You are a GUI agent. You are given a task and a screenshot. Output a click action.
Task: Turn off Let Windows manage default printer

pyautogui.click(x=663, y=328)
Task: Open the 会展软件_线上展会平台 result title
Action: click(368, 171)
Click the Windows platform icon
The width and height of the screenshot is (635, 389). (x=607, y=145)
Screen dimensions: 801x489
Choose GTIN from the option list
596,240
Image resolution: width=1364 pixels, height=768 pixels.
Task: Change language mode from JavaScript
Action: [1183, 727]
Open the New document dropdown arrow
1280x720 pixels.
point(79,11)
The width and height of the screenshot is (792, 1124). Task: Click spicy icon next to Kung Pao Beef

☆ ☆ ☆ ☆ ☆

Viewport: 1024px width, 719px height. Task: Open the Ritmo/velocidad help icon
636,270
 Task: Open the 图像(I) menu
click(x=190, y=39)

☆ ☆ ☆ ☆ ☆

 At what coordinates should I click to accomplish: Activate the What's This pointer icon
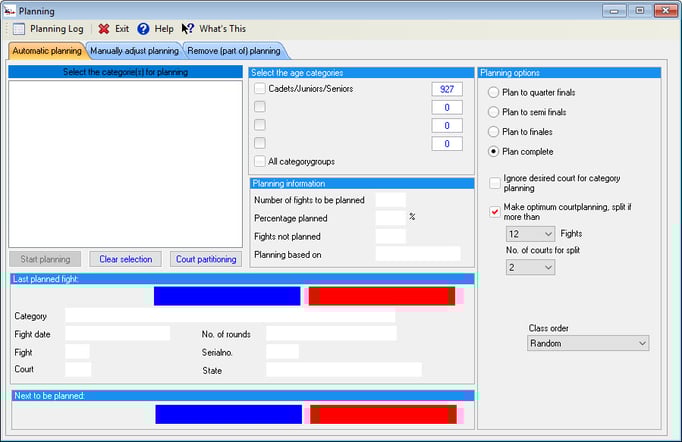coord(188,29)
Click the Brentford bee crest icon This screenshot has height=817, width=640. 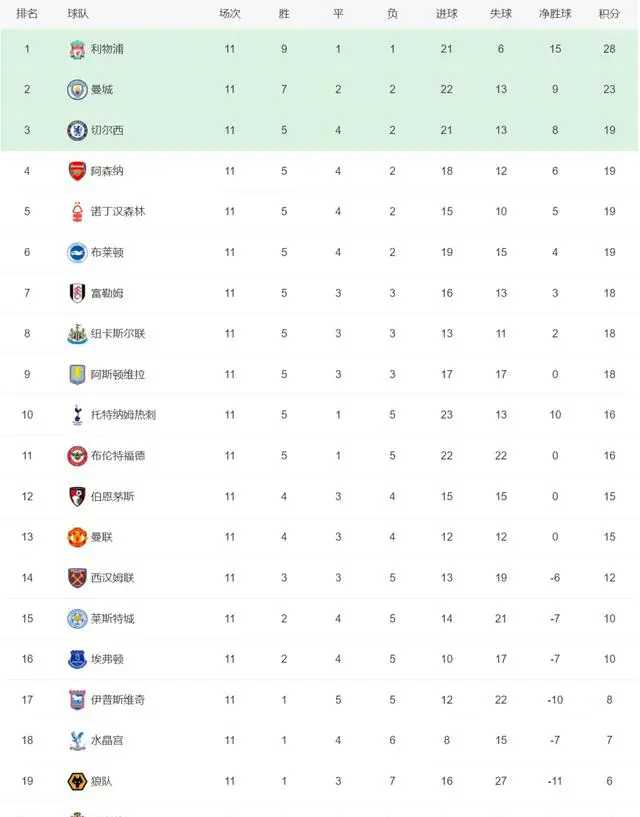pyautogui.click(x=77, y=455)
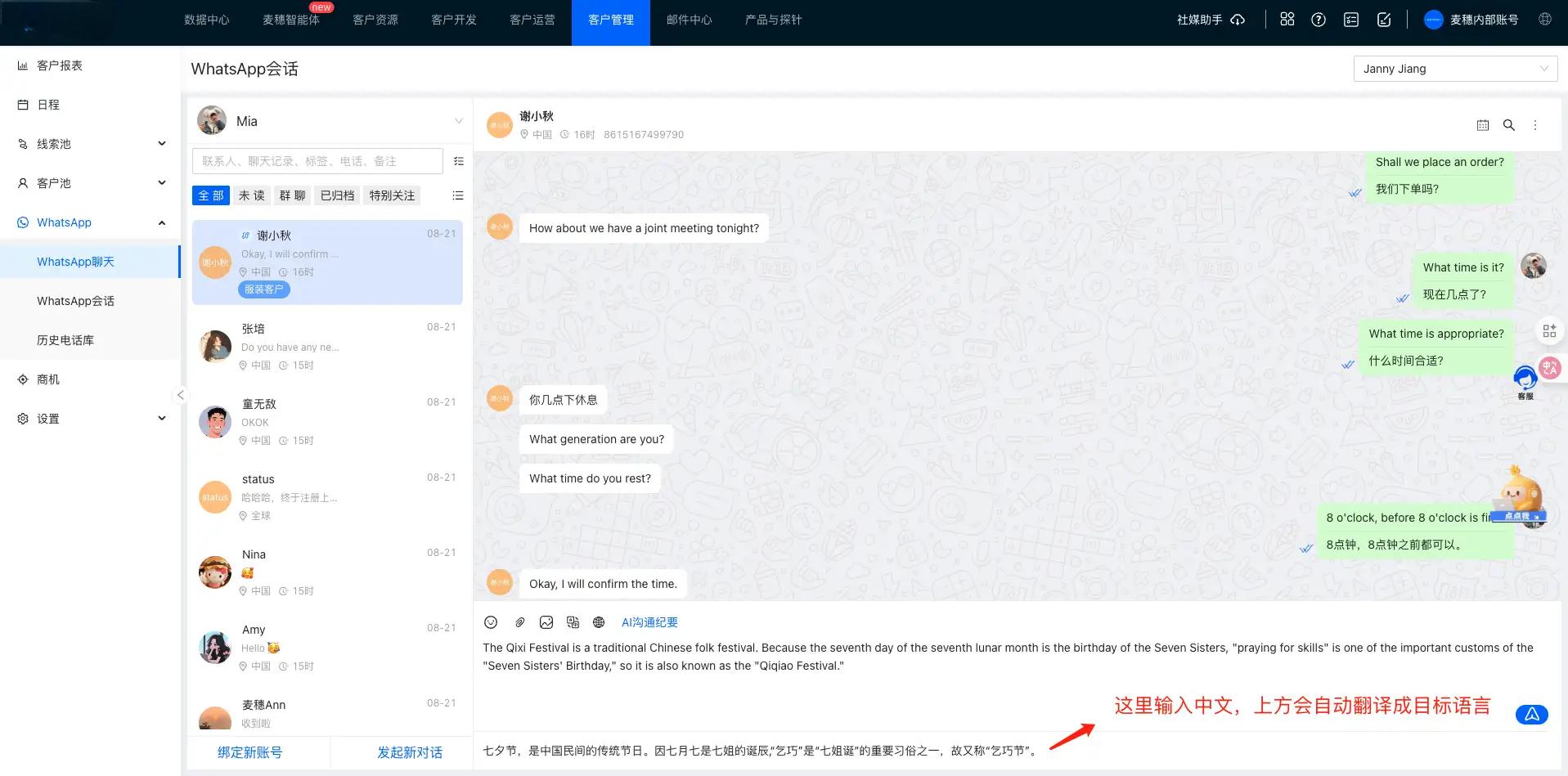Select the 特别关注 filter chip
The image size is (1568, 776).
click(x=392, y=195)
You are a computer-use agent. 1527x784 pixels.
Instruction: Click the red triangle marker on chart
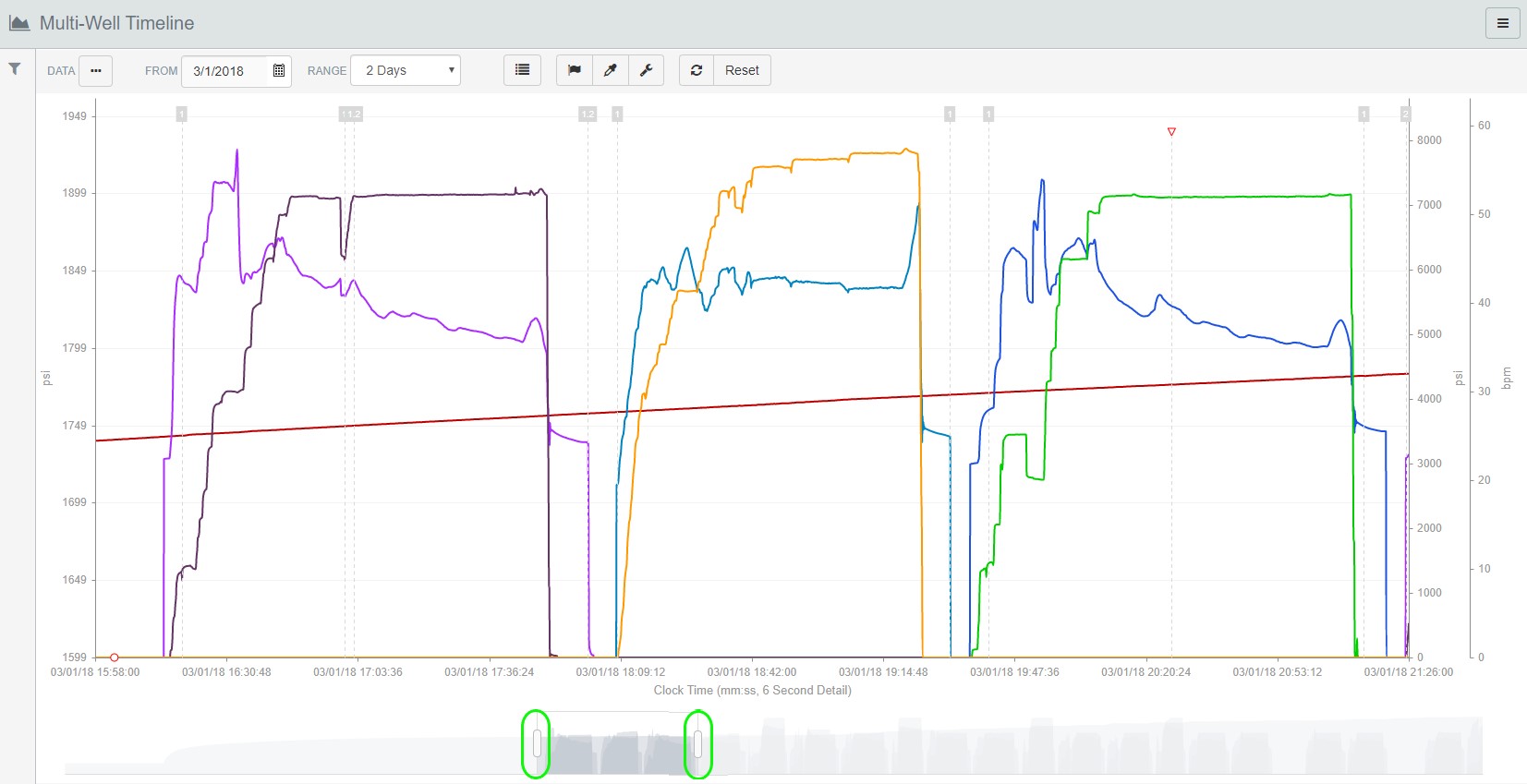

☆ ☆ ☆ ☆ ☆

**ASSIGNMENT**
Whenever "agent" shows up in a line of the listing, copy that whole line.

**RESULT**
You are a GUI agent. You are given a task and a screenshot. Output a click action.
You are a computer-use agent. 1527x784 pixels.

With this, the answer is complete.